Table 3. Adverse events reported in ⩾10% of patients in the safety population (N=43), regardless of relationship to study drug.

Event, n (%) Any grade Grade 3/4
Non-haematologic
Fatigue 40 (93) 18 (42)
Nausea 22 (51) 4 (9)
Cutaneous rasha 21 (49) 2 (5)
Mucositis 21 (49) 4 (9)
Vomiting 21 (49) 4 (9)
Anorexia 20 (47) 11 (26)
Diarrhoea 19 (44) 5 (12)
Infection 18 (42) 7 (16)
Constipation 14 (33) 1 (2)
Oedema 12 (28) 1 (2)
Dyspnoea 8 (19) 1 (2)
Haemorrhage 8 (19) 0
Thromboembolism 7 (16) 5 (12)
Pneumonitis
5 (12)b
2 (5)c
Haematologic
Anaemia 43 (100) 6 (14)
Lymphopenia 35 (81) 10 (23)
Leucopenia 21 (49) 2 (5)
Neutropenia 15 (35) 1 (2)
Thrombocytopenia
9 (21)
2 (5)
Biochemicald
Hypercholesterolaemia 30 (81) 3 (8)
Hypertriglyceridemia 27 (69)
Hyperglycaemia 25 (61) 4 (10)
Elevated ALT 20 (48)
Elevated AST 15 (36)
Hypercalcemia 6 (14)

Abbreviations: ALT=alanine aminotransferase; AST=aspartate aminotransferase.

a

Includes rash, pruritus, erythema, and dry skin.

b

All cases of pneumonitis were interstitial except for 1 case of infectious pneumonitis.

c

One case each of interstitial and infectious pneumonitis.

d

n=42 for ALT, AST, and hypercalcemia; 41 for hyperglycaemia; 39 for hypertriglyceridemia; and 37 for hypercholesterolaemia.
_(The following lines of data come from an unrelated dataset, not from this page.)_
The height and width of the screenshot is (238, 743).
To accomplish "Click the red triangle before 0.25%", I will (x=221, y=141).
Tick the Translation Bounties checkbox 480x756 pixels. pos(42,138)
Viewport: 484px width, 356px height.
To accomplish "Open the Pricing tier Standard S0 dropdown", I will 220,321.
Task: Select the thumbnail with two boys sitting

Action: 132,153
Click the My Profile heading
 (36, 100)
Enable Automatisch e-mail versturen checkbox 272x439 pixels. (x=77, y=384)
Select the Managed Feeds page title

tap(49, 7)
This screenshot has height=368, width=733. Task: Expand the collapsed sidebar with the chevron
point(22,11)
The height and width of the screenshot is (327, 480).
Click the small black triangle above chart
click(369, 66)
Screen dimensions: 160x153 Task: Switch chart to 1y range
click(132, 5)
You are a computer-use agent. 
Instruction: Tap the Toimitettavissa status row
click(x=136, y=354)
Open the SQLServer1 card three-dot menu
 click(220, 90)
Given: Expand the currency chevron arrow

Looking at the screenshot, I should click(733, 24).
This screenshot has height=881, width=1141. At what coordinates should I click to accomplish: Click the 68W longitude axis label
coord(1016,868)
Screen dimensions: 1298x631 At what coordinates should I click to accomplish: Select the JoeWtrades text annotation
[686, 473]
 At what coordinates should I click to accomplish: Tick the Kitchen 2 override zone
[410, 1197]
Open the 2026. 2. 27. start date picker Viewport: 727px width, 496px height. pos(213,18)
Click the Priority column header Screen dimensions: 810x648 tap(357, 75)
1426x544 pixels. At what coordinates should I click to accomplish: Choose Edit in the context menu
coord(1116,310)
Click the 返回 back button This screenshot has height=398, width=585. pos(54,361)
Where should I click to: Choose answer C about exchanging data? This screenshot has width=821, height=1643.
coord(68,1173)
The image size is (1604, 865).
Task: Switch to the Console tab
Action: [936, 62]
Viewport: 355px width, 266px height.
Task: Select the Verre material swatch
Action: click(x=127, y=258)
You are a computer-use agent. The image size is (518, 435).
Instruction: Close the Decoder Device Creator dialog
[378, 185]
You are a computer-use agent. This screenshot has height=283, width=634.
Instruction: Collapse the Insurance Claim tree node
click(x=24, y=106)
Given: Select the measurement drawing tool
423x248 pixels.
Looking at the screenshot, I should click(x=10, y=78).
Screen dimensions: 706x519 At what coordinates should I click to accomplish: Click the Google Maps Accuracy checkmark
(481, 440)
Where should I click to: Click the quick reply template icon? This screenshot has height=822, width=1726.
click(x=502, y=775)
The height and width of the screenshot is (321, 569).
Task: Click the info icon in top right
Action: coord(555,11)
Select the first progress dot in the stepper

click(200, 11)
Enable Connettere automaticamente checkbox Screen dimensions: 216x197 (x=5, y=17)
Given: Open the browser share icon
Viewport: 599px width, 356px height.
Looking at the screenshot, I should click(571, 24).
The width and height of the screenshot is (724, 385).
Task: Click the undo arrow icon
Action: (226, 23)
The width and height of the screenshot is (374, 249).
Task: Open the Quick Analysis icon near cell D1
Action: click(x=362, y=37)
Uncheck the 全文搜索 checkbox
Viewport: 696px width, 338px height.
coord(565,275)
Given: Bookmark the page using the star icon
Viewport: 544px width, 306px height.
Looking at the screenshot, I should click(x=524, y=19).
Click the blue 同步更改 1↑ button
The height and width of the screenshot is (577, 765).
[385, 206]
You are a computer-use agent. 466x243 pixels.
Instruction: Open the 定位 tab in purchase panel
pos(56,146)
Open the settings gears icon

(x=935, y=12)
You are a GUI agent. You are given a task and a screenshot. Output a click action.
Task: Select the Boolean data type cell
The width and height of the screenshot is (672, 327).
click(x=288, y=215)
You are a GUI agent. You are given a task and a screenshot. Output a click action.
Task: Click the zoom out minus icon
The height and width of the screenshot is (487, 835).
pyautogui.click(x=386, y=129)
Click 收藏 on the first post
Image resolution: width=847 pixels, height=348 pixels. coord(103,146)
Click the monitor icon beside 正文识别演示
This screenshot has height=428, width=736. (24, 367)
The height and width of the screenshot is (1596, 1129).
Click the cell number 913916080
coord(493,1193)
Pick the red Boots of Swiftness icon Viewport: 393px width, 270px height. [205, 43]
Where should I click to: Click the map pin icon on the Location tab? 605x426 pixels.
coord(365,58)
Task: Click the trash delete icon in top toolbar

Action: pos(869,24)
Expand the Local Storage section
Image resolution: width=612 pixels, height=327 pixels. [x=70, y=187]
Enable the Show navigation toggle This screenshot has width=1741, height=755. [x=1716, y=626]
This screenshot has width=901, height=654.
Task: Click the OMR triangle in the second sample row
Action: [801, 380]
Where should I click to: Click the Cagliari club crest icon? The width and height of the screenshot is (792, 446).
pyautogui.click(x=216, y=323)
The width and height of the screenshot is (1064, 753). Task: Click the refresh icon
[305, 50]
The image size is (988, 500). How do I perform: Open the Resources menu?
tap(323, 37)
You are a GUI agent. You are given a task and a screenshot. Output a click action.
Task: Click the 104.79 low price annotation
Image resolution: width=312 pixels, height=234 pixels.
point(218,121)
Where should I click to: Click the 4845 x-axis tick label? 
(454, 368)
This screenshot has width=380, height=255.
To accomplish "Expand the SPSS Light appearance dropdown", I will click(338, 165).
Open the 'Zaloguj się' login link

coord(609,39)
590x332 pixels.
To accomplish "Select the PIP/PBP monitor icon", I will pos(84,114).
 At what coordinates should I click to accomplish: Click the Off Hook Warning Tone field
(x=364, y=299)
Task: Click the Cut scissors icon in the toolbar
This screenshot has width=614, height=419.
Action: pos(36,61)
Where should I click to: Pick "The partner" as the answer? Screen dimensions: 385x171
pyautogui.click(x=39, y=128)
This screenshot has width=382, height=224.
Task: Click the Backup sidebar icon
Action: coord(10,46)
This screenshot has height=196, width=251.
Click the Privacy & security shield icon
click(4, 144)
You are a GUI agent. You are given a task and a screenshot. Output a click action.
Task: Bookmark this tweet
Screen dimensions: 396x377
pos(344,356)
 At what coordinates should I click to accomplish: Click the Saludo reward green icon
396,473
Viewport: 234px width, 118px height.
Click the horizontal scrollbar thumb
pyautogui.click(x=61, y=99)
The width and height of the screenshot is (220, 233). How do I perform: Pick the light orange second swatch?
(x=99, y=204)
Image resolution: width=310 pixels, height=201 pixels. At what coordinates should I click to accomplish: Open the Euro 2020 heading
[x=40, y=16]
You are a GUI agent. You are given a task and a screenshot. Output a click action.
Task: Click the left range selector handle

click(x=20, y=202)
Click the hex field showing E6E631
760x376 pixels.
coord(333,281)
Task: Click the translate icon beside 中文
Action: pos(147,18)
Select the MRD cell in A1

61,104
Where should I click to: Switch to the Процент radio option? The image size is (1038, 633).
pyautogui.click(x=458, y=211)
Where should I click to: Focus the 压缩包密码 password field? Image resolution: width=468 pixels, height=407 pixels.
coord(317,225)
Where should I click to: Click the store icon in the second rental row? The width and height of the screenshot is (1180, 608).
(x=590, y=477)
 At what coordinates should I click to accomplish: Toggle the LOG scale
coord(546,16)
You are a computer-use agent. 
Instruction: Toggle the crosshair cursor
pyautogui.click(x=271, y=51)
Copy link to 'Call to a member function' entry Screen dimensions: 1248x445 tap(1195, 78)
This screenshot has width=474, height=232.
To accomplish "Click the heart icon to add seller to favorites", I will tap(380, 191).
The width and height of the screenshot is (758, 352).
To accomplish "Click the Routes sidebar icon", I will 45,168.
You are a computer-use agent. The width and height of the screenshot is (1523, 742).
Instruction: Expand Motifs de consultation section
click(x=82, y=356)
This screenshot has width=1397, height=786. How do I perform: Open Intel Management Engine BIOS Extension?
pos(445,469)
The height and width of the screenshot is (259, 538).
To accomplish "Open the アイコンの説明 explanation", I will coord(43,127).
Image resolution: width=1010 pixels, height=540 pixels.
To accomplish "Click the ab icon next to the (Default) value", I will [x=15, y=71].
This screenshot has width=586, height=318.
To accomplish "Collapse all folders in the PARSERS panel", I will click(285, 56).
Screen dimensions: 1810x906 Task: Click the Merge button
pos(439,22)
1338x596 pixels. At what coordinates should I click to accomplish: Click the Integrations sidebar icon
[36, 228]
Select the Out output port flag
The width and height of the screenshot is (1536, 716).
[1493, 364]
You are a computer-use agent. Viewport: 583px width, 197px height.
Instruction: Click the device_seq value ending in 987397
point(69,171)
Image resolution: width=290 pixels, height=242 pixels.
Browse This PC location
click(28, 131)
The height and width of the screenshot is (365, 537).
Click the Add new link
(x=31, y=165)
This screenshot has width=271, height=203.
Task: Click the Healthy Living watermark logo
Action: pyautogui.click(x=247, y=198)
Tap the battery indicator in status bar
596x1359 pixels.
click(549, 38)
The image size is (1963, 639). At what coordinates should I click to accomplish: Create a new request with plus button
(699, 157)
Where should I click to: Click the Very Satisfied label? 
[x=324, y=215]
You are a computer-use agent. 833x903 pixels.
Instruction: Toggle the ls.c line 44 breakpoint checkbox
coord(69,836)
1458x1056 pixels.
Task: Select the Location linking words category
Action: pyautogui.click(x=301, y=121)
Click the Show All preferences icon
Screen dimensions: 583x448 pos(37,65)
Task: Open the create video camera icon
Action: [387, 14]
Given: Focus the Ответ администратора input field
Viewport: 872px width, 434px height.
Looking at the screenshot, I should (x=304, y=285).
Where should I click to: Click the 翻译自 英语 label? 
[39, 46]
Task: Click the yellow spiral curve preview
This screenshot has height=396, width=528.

A total of 56 serious AEs were experienced by 34 patients (77%). Of these serious AEs, 25 (45%) were considered to be related to study drug. The most common serious AEs were reduced general condition (nine events), thrombosis (six events), infection and interstitial lung disease (four events each), and hyperglycaemia and renal insufficiency (three events each). Eleven patients (25%) died during the study. Of these deaths, 10 were related to disease progression. One patient experienced sudden death considered unlikely to be related to study drug.

Discussion

In this open-label, phase II study, everolimus enabled 36% of patients with advanced endometrial cancer refractory to one or two previous chemotherapy regimens to remain progression free at 3 months. Thus, the trial met the prespecified criteria for efficacy of everolimus in this patient population. The non-progressive disease rate remained 36% at 6 months. The rate of non-progressive was higher in patients with endometrioid vs serous histology (39% vs 27%), although this difference was statistically significant. Median PFS and OS in the total population were 2.8 months and 8.1 months, respectively, with similar results observed for patients previously treated with one and two lines of systemic chemotherapy.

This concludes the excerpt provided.